2. Be open to an iterative evolution of your methodology

There is a while where it feels like you’re floating headlessly in space, unsure of your footing or where you’re going. After our first day, which I felt had been a complete, chaotic mess, I asked our facilitator how he felt our day went, and his first word was ‘structured. Because you have a clear research question’. Just to give you an idea.

The long and short of it is that the experimental approach to new tools means you try things out, things break, you fix them, try again, and again. It is an incredibly iterative process without a clearly linear project plan, but instead morphs to what happens, and the deviations from the original line of thinking are also insightful.

3. You will still need local knowledge to do internet research

Image result for context meme

Quantitative digital methods are not the be-all-and-end all; we need humans, insight, and local knowledge to make meaning of it all, much in the same way as a statistical test just spits out a number and you have to make sense of it.

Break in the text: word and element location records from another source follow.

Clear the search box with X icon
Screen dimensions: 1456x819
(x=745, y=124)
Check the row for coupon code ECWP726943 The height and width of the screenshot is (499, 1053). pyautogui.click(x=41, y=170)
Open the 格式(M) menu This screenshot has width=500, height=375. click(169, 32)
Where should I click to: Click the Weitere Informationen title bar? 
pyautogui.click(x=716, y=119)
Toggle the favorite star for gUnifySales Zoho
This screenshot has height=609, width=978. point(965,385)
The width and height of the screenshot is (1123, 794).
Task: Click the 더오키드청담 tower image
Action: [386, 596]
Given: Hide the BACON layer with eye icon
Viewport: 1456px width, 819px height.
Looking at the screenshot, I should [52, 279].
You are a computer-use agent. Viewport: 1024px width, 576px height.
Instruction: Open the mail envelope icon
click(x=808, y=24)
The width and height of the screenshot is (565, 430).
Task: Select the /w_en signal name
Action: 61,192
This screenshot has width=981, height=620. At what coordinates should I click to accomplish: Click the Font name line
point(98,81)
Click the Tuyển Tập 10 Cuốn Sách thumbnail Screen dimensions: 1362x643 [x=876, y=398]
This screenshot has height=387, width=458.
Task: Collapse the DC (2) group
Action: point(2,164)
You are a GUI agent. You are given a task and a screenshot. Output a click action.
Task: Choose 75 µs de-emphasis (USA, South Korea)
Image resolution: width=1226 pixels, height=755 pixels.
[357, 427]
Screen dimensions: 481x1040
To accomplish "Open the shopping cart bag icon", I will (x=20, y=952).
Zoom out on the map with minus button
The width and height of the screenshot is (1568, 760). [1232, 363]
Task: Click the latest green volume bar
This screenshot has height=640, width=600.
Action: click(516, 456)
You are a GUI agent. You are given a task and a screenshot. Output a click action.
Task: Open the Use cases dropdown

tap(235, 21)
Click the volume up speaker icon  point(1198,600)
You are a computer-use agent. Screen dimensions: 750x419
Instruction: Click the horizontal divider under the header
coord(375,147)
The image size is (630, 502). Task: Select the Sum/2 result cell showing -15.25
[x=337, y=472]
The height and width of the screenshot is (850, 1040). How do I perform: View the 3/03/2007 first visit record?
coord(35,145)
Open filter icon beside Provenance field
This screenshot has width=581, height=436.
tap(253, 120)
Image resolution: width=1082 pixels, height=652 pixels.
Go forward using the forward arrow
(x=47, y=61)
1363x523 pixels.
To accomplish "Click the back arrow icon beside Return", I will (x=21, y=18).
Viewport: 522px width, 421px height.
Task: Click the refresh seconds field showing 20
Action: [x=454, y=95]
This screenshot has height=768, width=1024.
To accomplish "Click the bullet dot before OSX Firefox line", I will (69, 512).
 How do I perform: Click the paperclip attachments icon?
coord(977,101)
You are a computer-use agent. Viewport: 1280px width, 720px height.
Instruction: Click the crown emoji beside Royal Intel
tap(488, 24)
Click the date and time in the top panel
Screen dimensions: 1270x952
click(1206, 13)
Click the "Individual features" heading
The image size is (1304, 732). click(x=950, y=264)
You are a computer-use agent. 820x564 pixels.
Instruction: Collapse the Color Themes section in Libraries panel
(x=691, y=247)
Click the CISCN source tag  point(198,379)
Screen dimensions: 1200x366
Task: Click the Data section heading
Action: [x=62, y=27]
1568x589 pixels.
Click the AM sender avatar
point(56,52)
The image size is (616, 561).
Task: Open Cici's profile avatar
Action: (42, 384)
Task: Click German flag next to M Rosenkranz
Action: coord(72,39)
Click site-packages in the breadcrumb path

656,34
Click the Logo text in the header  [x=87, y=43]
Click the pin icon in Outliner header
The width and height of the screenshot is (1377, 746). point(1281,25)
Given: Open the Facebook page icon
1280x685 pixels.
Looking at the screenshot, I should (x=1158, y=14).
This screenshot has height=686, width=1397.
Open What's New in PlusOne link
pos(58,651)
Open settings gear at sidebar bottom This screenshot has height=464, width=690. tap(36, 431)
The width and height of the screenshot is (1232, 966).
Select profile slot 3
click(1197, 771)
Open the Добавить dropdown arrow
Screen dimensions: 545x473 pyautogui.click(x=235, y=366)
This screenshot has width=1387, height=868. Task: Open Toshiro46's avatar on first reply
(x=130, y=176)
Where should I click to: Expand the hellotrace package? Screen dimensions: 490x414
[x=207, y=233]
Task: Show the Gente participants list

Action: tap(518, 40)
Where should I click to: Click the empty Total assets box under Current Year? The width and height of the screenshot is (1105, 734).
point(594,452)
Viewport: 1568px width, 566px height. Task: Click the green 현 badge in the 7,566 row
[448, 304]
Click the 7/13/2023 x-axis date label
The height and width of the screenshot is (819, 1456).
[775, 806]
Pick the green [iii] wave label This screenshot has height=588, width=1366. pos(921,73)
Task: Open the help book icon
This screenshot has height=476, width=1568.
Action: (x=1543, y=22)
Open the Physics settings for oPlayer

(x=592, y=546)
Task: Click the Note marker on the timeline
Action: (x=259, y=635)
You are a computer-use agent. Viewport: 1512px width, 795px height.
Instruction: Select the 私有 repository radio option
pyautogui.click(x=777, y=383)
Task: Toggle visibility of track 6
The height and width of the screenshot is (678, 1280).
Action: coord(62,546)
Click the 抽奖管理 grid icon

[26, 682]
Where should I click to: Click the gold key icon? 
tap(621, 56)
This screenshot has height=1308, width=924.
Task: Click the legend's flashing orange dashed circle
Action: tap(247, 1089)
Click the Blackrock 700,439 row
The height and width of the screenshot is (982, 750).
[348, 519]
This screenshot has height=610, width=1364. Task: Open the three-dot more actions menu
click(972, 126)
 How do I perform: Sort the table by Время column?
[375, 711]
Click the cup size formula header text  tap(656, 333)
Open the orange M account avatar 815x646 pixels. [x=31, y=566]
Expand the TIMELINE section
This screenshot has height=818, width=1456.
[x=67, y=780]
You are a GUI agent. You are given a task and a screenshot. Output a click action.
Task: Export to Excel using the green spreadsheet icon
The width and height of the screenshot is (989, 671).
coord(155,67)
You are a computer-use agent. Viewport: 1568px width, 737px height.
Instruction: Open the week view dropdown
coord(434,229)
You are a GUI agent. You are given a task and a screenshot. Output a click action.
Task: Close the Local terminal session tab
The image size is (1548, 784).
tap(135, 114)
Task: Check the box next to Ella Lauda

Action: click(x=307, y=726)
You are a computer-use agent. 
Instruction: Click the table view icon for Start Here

There are several examples of picking a topic, running data scraping on it, and finding absolutely nothing – only to be later told by somebody with more local knowledge that that particular issue was about vulnerable people who wanted to hide, rather than expose their views, on the internet, for fear of persecution. Just an example of how context, once again, is everything.

4. Mapping silences requires some serious methodological creativity

In the same vein as above, there are usually good reasons why you aren’t finding what you want to find. The trick, then, becomes whether the tools can *show* those silences, or that noise. The tools and representation have to then be inverted, triangulated, and brought into dialogue with one another – and mapping what isn’t there requires some lateral thinking.

5. You need large datasets; so think global

It’s not just that a small N is not statistically valid sample. It’s that many of the tools work on machine learning, which will only give a smidgen of accuracy if there is an opportunity for many iterations and a large data set. For instance, topic modelling on a small sample will produce absolutely useless nonsense (we tried, we really tried). In this sense, trying to adapt these digital methods to a more traditional ethnographic mindset is less helpful because your sample size is dramatically narrowed from the get-go; for example, searching for opinions on one particular policy during one election year in one particular country is very limited. Instead, think of issues and questions that could, theoretically, span and sweep the entire web.

6. Cleaning your data is vital, but long and laborious

Image result for clean data meme

Statistics codes which assumptions are embedded in your data set, but this is still missing as our methods evolve into the digital. Especially in large datasets there will be a lot of things to clean out. Outliers, for one, can be interesting, but do need to be taken out. When doing text mining, a lot of words or phrases that are specific to your text will need to be cleaned out. This means you’ll need to take a look at the data itself, not just the tool’s interface, and keep going back and forth between one and the other. For instance, if you are scraping blog posts, in all likelihood you will have copyright phrases, ‘brought to you by WordPress’, and menu items or advertisement blocks.

As you get through the last iterations, there is a certain joy in staring at the screen hoping that this time it’ll pop out something useable.

7. To use or not to use a clean research browser/smartphone/laptop

The vast majority of browsers and internet search engines track, and store, your behaviour on the internet, to create a profile of you over time, even if you have privacy settings in place. These profiles influence what you are shown – so if you are using the browser for your research, your results will be affected.

In some cases, it is recommended to use a ‘clean’ research browser; one that has been unused, has no user profiles, and has no prior ‘life’ on it, so as not to skew results. However, in some cases and depending on the RQ, this may prove to be unhelpful – for instance, one group searching for queer narratives could not find them using a ‘clean’ browser, but only when using a browser that had been ‘trained’ (i.e. used over the last year) by a feminist. As always, either is fine as long as you’re aware and explicit.

With thanks to the wonderful team of folks who worked with us for a week – I couldn’t have asked for a more creative, reflective and dedicated group! Also thanks to the Digital Methods Initiative for organising the week. More to follow, probably.